My commute to work lasts approximately fifteen miles and twenty-five minutes, the majority of which is done in darkness this time of year. Aside from the deer, I meet few living things. It can be a tough haul in January, and not only because of the dreariness. Here in Virginia, it seems every day promises some variation of thirty-four and rain. Many times it’s colder, and sometimes that rain comes as sleet or snow, but the principle remains. It’s a cold soak that lasts months and seeps into your bones. It’s long and lonely and wearying, and I can’t stand it.
There have been times when these morning rides have gone entirely unnoticed. Days when I have a memory of kissing my family goodbye for the day and a memory of arriving at work, but nothing in between. These moments have thankfully been few, the end result of a sleepless night spent writing or worrying (and in many cases, both).

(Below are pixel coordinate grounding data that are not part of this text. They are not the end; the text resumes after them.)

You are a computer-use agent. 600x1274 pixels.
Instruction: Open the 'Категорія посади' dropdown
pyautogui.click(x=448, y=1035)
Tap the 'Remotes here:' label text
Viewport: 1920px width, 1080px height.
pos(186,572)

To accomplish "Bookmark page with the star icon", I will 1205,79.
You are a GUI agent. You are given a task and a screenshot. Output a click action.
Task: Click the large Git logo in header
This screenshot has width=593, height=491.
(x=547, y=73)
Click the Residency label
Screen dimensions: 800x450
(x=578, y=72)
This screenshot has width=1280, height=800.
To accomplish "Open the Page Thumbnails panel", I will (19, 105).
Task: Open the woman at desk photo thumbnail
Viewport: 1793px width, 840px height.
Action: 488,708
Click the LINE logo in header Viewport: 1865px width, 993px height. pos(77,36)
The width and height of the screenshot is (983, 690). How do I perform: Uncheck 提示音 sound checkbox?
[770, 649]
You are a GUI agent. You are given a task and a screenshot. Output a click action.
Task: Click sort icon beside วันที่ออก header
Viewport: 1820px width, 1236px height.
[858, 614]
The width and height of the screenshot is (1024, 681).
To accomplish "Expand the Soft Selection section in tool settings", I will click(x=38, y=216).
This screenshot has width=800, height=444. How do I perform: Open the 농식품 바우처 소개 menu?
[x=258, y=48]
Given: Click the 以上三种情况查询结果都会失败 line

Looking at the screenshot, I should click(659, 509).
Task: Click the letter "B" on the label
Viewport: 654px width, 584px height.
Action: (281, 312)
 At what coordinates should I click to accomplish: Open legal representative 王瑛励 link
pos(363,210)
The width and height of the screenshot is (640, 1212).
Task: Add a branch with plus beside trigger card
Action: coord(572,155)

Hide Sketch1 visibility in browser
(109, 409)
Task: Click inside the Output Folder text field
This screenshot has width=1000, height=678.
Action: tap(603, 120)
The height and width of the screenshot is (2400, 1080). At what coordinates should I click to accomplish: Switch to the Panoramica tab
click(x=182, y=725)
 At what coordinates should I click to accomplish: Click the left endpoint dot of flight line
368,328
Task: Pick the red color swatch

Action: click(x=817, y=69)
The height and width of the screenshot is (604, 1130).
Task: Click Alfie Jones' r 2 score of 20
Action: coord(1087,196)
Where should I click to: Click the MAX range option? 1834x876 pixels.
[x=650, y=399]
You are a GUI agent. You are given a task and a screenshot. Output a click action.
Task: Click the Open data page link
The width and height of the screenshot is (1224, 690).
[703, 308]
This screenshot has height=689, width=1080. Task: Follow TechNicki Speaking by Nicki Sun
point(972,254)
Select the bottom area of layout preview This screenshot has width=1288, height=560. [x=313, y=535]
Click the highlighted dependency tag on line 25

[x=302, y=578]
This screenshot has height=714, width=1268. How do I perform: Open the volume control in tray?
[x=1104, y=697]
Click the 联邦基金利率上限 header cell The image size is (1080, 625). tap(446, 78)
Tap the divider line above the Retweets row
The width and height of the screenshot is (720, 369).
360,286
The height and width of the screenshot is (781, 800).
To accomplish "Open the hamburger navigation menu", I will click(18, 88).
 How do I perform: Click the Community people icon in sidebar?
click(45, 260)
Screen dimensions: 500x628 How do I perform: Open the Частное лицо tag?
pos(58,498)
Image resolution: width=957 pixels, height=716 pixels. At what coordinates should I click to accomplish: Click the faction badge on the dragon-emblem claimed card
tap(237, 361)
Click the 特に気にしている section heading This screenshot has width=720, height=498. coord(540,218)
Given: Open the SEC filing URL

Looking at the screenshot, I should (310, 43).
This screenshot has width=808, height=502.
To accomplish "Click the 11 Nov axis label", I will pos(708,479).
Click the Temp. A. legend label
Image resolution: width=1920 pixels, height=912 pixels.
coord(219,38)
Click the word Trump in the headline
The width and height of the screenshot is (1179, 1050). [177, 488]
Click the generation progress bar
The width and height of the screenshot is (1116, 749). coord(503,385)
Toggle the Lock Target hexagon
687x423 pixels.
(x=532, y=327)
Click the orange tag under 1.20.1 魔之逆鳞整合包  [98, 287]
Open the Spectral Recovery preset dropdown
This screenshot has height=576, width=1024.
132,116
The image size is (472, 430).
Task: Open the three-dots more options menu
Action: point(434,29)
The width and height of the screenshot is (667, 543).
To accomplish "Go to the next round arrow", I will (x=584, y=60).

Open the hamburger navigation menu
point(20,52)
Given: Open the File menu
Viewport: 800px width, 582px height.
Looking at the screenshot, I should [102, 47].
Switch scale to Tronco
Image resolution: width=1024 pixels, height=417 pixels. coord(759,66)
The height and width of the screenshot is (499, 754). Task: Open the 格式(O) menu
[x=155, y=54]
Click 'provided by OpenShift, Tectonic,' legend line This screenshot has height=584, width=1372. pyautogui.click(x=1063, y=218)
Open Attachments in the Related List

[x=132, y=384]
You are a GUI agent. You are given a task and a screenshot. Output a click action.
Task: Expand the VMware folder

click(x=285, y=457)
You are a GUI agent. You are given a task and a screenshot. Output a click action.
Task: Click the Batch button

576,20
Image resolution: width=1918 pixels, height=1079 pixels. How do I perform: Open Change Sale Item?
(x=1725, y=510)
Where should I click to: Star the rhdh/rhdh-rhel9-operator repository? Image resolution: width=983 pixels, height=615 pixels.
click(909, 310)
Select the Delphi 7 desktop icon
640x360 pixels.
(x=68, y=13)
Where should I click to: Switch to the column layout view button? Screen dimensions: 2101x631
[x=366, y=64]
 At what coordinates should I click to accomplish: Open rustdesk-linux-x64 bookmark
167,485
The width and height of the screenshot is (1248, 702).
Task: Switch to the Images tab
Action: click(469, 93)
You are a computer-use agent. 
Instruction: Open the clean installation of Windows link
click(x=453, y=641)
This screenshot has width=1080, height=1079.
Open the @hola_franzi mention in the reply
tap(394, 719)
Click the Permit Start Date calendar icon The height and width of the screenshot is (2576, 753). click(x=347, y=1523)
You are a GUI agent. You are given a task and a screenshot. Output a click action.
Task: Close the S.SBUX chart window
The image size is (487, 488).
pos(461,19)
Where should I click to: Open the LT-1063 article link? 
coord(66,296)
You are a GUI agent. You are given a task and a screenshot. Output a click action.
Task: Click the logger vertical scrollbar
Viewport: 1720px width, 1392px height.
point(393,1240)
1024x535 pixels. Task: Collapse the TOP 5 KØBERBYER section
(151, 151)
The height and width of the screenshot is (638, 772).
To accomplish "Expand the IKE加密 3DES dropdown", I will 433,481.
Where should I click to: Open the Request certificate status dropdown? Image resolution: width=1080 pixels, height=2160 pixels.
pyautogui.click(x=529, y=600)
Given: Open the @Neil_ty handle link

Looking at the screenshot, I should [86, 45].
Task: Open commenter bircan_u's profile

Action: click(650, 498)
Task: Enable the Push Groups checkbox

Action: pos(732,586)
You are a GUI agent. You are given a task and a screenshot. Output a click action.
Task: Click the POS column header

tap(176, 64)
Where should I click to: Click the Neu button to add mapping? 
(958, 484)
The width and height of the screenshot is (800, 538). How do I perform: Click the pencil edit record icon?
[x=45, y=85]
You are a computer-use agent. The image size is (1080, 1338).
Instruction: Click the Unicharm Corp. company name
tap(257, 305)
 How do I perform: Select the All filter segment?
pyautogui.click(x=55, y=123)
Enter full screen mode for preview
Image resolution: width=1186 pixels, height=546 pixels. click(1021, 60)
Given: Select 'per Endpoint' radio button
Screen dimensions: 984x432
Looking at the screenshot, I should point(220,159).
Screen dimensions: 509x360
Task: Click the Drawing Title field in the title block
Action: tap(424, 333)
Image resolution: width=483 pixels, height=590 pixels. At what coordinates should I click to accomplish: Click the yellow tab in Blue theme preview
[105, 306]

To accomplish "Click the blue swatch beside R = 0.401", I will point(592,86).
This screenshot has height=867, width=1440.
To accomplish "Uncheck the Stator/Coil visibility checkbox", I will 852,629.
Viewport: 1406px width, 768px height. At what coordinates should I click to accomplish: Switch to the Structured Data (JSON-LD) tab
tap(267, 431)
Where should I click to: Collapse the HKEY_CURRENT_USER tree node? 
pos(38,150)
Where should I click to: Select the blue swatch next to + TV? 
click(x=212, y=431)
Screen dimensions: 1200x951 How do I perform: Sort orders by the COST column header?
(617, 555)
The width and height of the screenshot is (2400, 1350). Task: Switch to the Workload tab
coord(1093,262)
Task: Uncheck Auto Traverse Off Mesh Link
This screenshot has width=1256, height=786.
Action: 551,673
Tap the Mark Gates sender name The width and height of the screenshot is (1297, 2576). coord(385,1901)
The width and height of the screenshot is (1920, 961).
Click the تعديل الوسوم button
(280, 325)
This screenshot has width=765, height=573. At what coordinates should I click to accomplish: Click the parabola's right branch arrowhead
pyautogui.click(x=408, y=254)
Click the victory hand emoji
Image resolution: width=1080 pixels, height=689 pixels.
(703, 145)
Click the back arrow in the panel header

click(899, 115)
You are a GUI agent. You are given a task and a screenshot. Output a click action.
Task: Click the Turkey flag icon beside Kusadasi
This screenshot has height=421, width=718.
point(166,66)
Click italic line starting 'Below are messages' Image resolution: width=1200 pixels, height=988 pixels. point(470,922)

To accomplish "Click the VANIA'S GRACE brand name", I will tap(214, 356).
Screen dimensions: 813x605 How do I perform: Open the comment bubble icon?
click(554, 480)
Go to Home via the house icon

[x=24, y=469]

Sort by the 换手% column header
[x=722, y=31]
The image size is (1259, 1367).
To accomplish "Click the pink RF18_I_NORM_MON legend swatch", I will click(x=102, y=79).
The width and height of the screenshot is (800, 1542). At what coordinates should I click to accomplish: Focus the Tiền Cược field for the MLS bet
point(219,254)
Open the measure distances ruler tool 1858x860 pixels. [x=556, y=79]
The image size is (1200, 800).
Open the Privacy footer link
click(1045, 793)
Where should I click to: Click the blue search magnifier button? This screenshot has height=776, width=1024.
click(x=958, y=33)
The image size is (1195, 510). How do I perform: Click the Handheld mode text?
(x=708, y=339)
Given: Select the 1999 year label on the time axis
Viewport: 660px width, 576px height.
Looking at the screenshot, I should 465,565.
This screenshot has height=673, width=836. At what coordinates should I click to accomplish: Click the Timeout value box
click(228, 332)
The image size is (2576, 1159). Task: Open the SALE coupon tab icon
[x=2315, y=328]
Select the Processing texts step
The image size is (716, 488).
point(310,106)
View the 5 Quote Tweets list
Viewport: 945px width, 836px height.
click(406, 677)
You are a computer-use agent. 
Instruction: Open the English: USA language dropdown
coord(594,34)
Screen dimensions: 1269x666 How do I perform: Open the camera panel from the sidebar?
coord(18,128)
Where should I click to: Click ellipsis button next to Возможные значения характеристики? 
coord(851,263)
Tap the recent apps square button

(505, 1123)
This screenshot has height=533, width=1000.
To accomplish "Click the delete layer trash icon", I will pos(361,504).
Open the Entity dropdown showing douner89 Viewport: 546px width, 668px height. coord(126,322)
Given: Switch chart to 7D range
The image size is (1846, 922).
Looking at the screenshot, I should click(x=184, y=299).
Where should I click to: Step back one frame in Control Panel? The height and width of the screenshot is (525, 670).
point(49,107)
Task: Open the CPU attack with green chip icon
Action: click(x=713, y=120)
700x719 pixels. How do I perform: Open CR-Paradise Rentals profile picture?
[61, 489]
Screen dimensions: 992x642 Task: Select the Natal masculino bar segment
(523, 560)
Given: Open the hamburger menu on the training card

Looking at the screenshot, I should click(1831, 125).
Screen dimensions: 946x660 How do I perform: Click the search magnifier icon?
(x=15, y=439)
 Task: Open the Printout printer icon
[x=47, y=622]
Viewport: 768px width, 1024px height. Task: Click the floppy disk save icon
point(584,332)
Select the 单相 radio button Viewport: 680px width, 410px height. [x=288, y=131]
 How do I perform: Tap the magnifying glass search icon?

But few is still too many, especially when it comes to operating a half-ton vehicle at fifty-five miles an hour.
We are often admonished by the learned among us that much of our unhappiness can be traced directly to a lack of attention. I think there’s much truth to that notion. Those unhappiest days of my life have been the ones that seemed to have passed by without me, or at least dragged me along behind.
That’s why I’ve decided my problem with winter is my problem with life, at least generally. This can be a disheartening season, cold and hopeless, when the only bit of joy lays in knowing that each day faced and survived is one step closer to those long and bright days of spring. And that’s the trap I always fall for. That lie of believing what good and beauty I am meant to enjoy in my life isn’t here in this moment, but in some far-off moment yet lived.
I’ve never really been a New Year’s resolution type of guy, but I’ve given myself one this year. Pay attention. See what I can find.
That’s when I found my glimpse of the valley.
It’s right there just before that steep curve off the hill, there only for a moment, when the span of trees blocking the road yields enough to deliver a vista that spans thirty or so miles from the Allegheny mountains on one side to the Blue Ridge on the other. Fields of cattle reach to the far hills. Ponds glimmer in the morning fog. One morning I caught sight of a clump of ancient four ancient oaks alone in a wide field, sheltering two equally ancient tombstones beneath.
One moment in my day, a single tiny glimpse that is there and gone again. And yet that moment of beauty lasts and sustains me through whatever stress and trouble that day will bring, because I know that sight will be there waiting on my trip home.
There is beauty in this world, friend. Sometimes it is hard to spot and sometimes it is only for a blink, but it is there if we seek it. If we pay attention. And what they offer is greater nourishment than food or drink and more comfort than the warmest shelter. It wraps our souls in finer garments that shield us from a cold world.